O CARBALLIÑO

Los placeros carballiñeses fían su futuro a obtener el Sello de Excelencia

La reforma de las instalaciones convierte al mercado en uno de los más modernos de Galicia 

La plaza de abastos lleva tres años renovando su estructura, en la que se ha incluido una zona de juegos infantil.
La plaza de abastos lleva tres años renovando su estructura, en la que se ha incluido una zona de juegos infantil.
Los placeros carballiñeses fían su futuro a obtener el Sello de Excelencia

Carballiño trabaja en mejorar el nivel de calidad de su mercado local y hacer que las instalaciones sean competitivas frente a grandes áreas comerciales. Para conseguirlo llevan tres años seguidos realizando obras de remodelación y tramitan con la administración gallega el Sello de Excelencia.

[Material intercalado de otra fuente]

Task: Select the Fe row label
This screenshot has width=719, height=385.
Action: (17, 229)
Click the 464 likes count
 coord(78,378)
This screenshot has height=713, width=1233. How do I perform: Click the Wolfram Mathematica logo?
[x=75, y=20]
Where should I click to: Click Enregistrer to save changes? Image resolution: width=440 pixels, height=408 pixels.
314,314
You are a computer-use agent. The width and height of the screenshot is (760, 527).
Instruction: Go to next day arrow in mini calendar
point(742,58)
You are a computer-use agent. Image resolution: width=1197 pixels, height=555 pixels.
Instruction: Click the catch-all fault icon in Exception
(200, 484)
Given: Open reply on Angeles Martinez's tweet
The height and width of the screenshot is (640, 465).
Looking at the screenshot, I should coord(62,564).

Los espacios que solicitan este reconocimiento deben cumplir una serie de requisitos mínimos contemplados en el Plan de Mercados Excelentes para el período 2016-2020. La Xunta otorga este sello de calidad estudiando la arquitectura, gestión, productos ofertados y calidad de servicio a la clientela. El procedimiento consiste en una evaluación que puntúa todos estos aspectos, más pormenorizados, entre 0 y 4. Esta estructura es una de las más modernizadas de toda Galicia y cumple con lo exigido por la Administración gallega.

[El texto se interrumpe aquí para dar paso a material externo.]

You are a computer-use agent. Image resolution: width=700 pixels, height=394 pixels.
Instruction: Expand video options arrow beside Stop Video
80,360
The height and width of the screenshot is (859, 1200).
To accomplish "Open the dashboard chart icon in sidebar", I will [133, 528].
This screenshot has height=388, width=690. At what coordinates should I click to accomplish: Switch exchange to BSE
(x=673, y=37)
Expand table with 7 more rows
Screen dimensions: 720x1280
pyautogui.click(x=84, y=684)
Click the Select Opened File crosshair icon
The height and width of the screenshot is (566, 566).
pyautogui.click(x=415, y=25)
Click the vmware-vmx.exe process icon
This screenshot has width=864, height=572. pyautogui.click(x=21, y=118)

Actualmente, de los 50 puestos ubicados en las instalaciones del mercado local, 21 están ocupados. La mayoría aún están vacíos, pero el gobierno municipal afirma "estar trabajando para sacarlos a concurso". El procedimiento burocrático ralentiza el proceso, pero aseguran que "hay mucho interés". El Concello realizó un sondeo preguntando por la disposición de potenciar la plaza de abastos y se presentaron 15 solicitudes de empresarios para ocupar uno de los espacios disponibles.

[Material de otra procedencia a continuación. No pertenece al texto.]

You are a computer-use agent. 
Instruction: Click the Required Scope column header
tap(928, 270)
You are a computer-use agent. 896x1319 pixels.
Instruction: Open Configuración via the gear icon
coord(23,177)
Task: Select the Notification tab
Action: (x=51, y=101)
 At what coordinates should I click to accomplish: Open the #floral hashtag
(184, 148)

Tres años atrás comenzó el afán por recuperar el nivel de ventas y de calidad que tuvo el mercado local en sus mejores días. Las obras de remodelación ejecutadas, gracias a la colaboración del Concello con la Dirección Xeral de Comercio e Consumo, supusieron una inversión que superó los 300.000 euros. El objetivo era modernizar el espacio, empezando por su interior. Se empezó por temas básicos, con la reforma del suelo, su respectivo servicio de saneamiento y la iluminación. Lo siguiente fue unificar los rótulos y la decoración de cada departamento. Finalmente, la fachada y las instalaciones exteriores sufrieron un lavado de cara. La entrada al mercado tiene una plaza que fue ensanchada y se eliminaron los contenedores subterráneos. "Temos unha das prazas máis modernas que pode haber en Galicia", aseguró Adolfo Nogueira, concejal de Promoción Económica del Concello.